PreprintToPaper dataset: connecting bioRxiv preprints with journal publications

The PreprintToPaper dataset connects bioRxiv preprints with their corresponding journal publications, enabling large-scale analysis of the preprint-to-publication process. It comprises metadata for 145,517 preprints from two periods, 2016-2018 (pre-pandemic) and 2020-2022 (pandemic), retrieved via the bioRxiv and Crossref APIs. We selected the two periods to capture preprint-publication dynamics before and during the COVID-19 pandemic while avoiding transitional years. Each record includes bibliographic information such as titles, abstracts, authors, institutions, submission dates, licenses, and subject categories, alongside enriched publication metadata including journal names, publication dates, author lists, and further information. In addition to the main dataset, a version-history subset provides all available versions of preprints within the two selected periods, enabling analysis of how preprints evolve over time. Preprints are categorized into three groups: Published (formally linked to a journal article), Preprint Only (posted on a preprint server), and Gray Zone (potentially published in a journal but unlinked). To enhance reliability, title and author similarity scores were computed, and a human-annotated subset of 299 records was created to evaluate Gray Zone cases. The dataset supports diverse applications, including studies of scholarly communication, open science policies, bibliometric tool development, and natural language processing research on textual changes between preprints and the corresponding journal articles. The dataset is publicly available in CSV format via Zenodo.

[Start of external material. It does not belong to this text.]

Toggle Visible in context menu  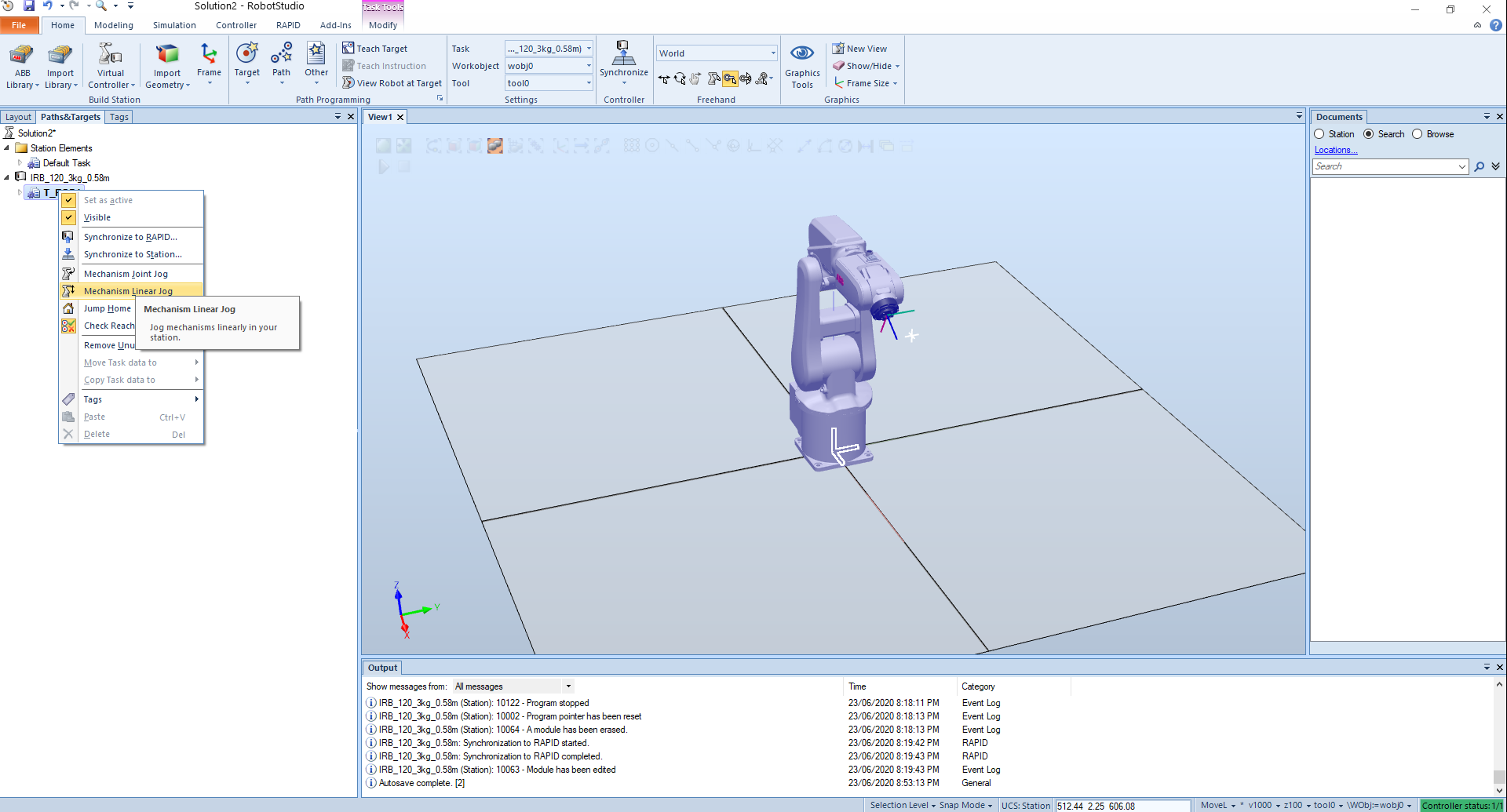[97, 217]
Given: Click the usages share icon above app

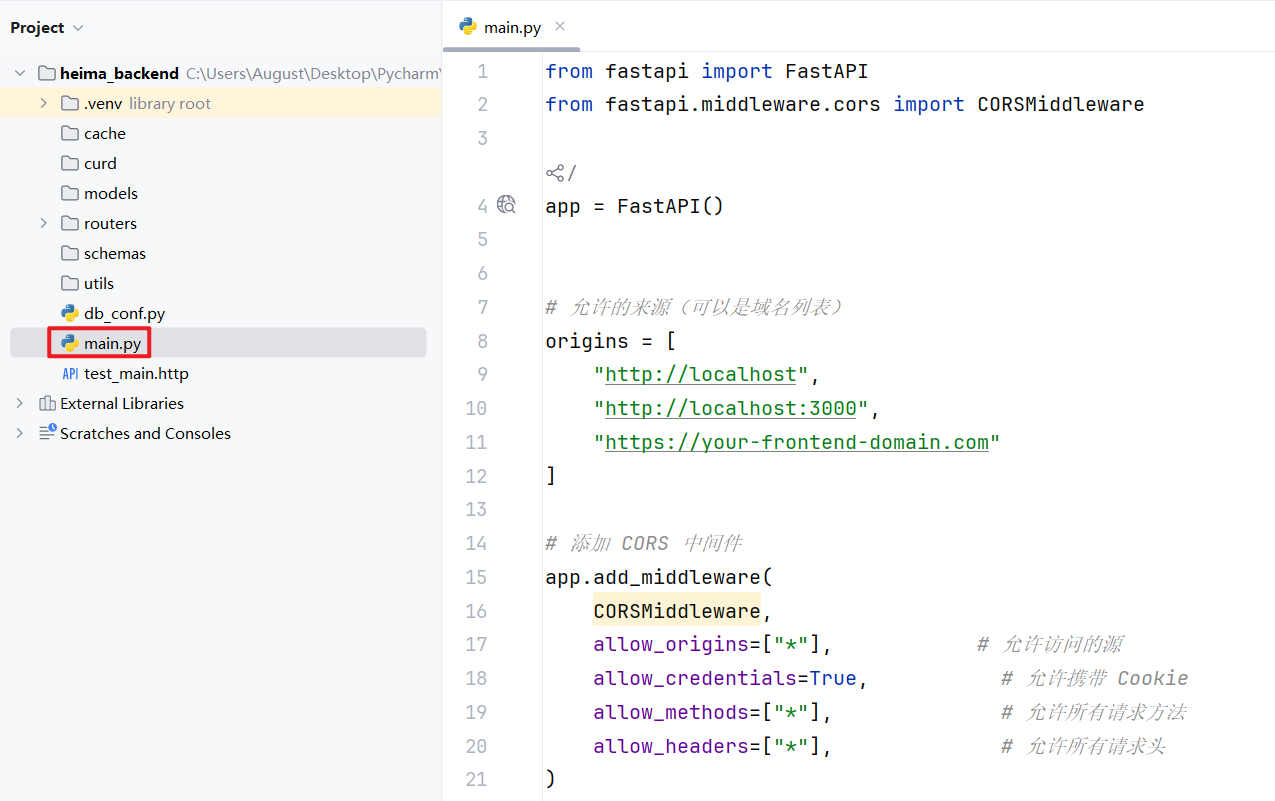Looking at the screenshot, I should point(555,173).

翻译：PreprintToPaper数据集将bioRxiv预印本与其对应的期刊出版物进行关联，支持对预印本至正式发表过程的大规模分析。该数据集包含通过bioRxiv和Crossref API获取的两个时期（2016-2018年[疫情前]与2020-2022年[疫情期间]）共145,517篇预印本的元数据。选取这两个时期旨在捕捉COVID-19疫情前后预印本发表动态，同时规避过渡年份。每条记录均包含标题、摘要、作者、机构、提交日期、许可协议及学科分类等书目信息，以及期刊名称、出版日期、作者列表等增强的发表元数据。除主数据集外，版本历史子集还提供选定时期内预印本的所有可用版本，支持分析预印本的时序演变。预印本被划分为三类：已发表（与期刊文章正式关联）、仅预印本（仅发布于预印本服务器）和灰色地带（可能已在期刊发表但未关联）。为提升可靠性，本研究计算了标题与作者相似度评分，并创建了包含299条记录的人工标注子集以评估灰色地带案例。该数据集支持多类应用研究，包括学术传播分析、开放科学政策评估、文献计量工具开发，以及针对预印本与期刊文章文本差异的自然语言处理研究。数据集以CSV格式通过Zenodo平台公开提供。